Ich hoffe, ich darf mich hier dazu schreiben?
Sie brauchte dringend einen neuen Lucius. Oder zumindest etwas ähnliches. Der momentane Zustand war nicht tragbar. Aglaia hatte also von dem wenigen, was sie noch hatte, das beste ausgesucht. Glücklicherweise hatte sie vor ihrem tiefen Fall das tiefrote Kleid mit den goldenen Stickereien angehabt, so dass sie es auch heute tragen konnte. Nichts fiel mehr in den Blick als rot! An Schuhwerk hatte sie nur die Wahl zwischen hohen Kothurnen (völlig inakzeptabel!) und dünnen Halbschuhen (ebenfalls inakzeptabel, aber etwas weniger). So trug Aglaia letztere und hoffte, dass niemand allzu sehr darauf starren würde. Aber Männer hatten im Allgemeinen ohnehin eher weniger Ahnung von Mode.
Die Haare selbst hochzustecken war ebenfalls weitaus unerquicklicher als allgemein angenommen, jedoch hatten vielleicht lose Strähnen ebenfalls einen eigenen Charme. Zumindest gab es einer Frau ein etwas wilderes Aussehen, und auch das mochte manche Männer reizen.
Einen wirklichen Plan hatte Aglaia nicht, als sie an diesem Morgen losgezogen war. Rom war nicht mehr, wie es vor fünfzehn Jahren gewesen war, und sie hatte nicht mehr die Rückendeckung von Agnodice, die sie damals in die Welt der Hetären eingeführt und den entsprechenden Männern vorgestellt hatte. Und sie hatte zwar die letzten Tage damit verbracht, Namen und Taten auswendig zu lernen, nur kam man dadurch nicht unbedingt an besagte Namen heran. Und vor dem Senat herumzulungern war so durchschaubar und vulgär.
Noch grübelte sie, wie sie wieder an frühere Erfolge anknüpfen könnte, als sie zufällig Hufgetrappel in einer nahen Rennbahn hörte. Ohne lang zu überlegen, sah sie sich die Sache etwas näher an. Zum einen waren Wagenrennen ja durchaus sehr unterhaltsam und kurzweilig, und zum anderen erfreute sich dieser Sport durchaus auch in höheren Gesellschaftsschichten großer Beliebtheit.

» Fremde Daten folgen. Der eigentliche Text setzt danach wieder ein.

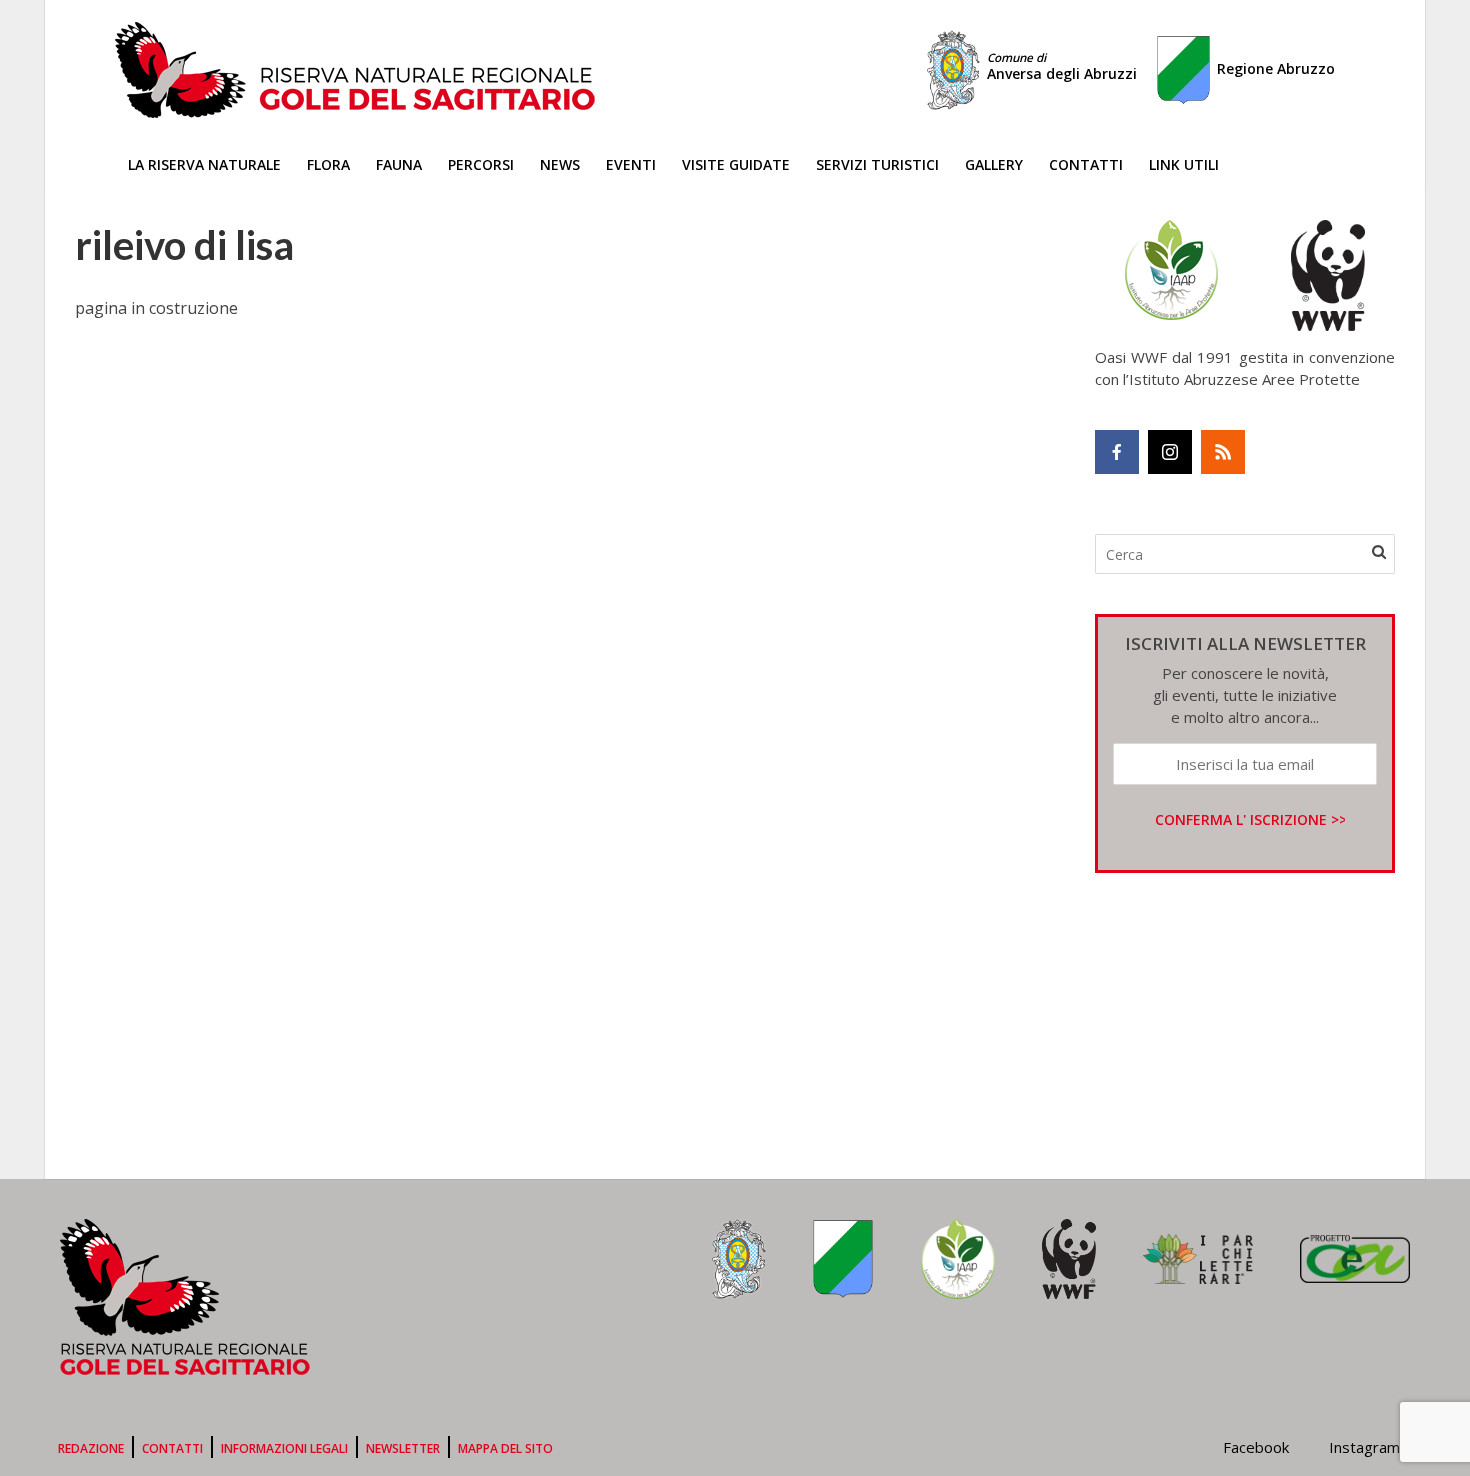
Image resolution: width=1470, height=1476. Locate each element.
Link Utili (1184, 164)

Bis Aglaia allerdings ihren Weg soweit gefunden hatte, um einen Blick auf die Rennbahn werfen zu können, war anscheinend der Ziellauf schon beendet. Doch ebenfalls offenbarte ihr der Anblick, dass es sich nur um ein Training gehandelt hatte, denn außer ihr waren nur einige Männer anwesend, die miteinander ins Gespräch vertieft schienen. Aglaia schätzte sie mit einem Blick kurz ab. Sie passten in ihr Beuteschema (wohlhabend und älter), also platzierte sie sich so, dass sie zwangsläufig dem einen oder anderen davon mit ihrem roten Kleid ins Auge fallen musste. Gekonnt lehnte sie gegen eine Mauer, so dass das Licht ihre Silhouette schön betonte und ihre Vorzüge gut herausarbeitete und lächelte immer wieder einmal beiläufig in Richtung der Männer. Vielleicht sprang ja einer darauf an?